We find that there is a level 1 head at the start of our list, just chop it off and return the rest of the array.
We find that there is a higher level head at the start of our list, spawn n - 1 heads in its place.
Chop is pure function; we can safely call it over and over.

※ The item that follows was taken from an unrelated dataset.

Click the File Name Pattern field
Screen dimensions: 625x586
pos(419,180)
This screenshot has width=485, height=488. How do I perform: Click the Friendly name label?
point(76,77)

Build a list where each element is the result of chopping the previous element.
We can use a simple empty check (null) to test if the hydra is still alive and keep items as long as the Hydra is alive.
The patterns are so common, that we can replace the entire thing with a single line.
Finishing up
The sequence of chops needed to kill that Hydra, figuring out the number of chops is just a matter of figuring out how long the sequence is.
Create a function willHerculesDie which takes two parameters, n and the Hydra.If the count is more than n at any point, then we return true, and Hercules dies.
Program based on the above explanation
Import Data.List
Import Data.Array
Import Control.Concurrent
let firstArray = 0:1:[2, 3] // list creation *[0, 1, 2, 3]
let infiniteOnes = 1:infiniteOnes //*[1, 1, 1, 1, 1, ........................]
*never stops, hit ctrl-C to get your interpreter back
Main = do
sumOfElements [] = 0
sumOfElements (x:xs) = x + sumOfElements xs
[1] ++ [3] //*[1, 3] More List Foo
null [] //* True
null [1] //*False
replicate 2 3 //*[3, 3]
chop [] = []
chop (1:xs) = xs
chop (n:xs) = (replicate (n - 1) (n - 1)) ++ xs
chop [1] //* -- []
chop [4] //* -- [3, 3, 3]
chop [3, 3, 3] //* -- [3, 3, 3]
-- [2, 2, 3, 3]
chop [9,9,9,9,9,9,9,9,9] //* -- [8,8,8,8,8,8,8,8,9,9,9,9,9,9,9,9]
repeatedlyChop heads = heads:repeatedlyChop (chop heads)
repeatedlyChop [3] //* -- [[3],[2,2],[1,2],[2],[1], [], [], [] ...]
-- this is an infinite list
repeatedlyChop heads = iterate chop heads
takeWhileAlive (x:xs) = if null x then [] else x:(takeWhileAlive xs)
repeatedlyChopTillDead heads = takeWhileAlive (repeatedlyChopTillDead heads) // Putting together
repeatedlyChopTillDead [4] // * [4],[3,3,3],[2,2,3,3],[1,2,3,3],[2,3,3],[1,3,3],[3,3],[2,2,3],[1,2,3],[2,3],[1,3],[3],[2,2],[1,2],[2],[1]]
repeatedlyChopTillDead heads = takeWhile (not.null) (iterate chop heads)
countOfChops heads = length (repeatedlyChopTillDead heads)
countOfChops [1] //* 1
countOfChops [3] //*5
countOfChops [9,9,9,9,9,9,9,9,9] //*986409 (this takes a while)
willHerculesDie n heads = any (> n) (map length (repeatedlyChopTillDead heads))
willHerculesDie 37 [9,9,9,9,9,9,9,9,9]//* False
willHerculesDie 36 [9,9,9,9,9,9,9,9,9] //* True
We can run the program in ghci, by saving the contents of the into a .hs file, loading up ghci and running :load file.hs.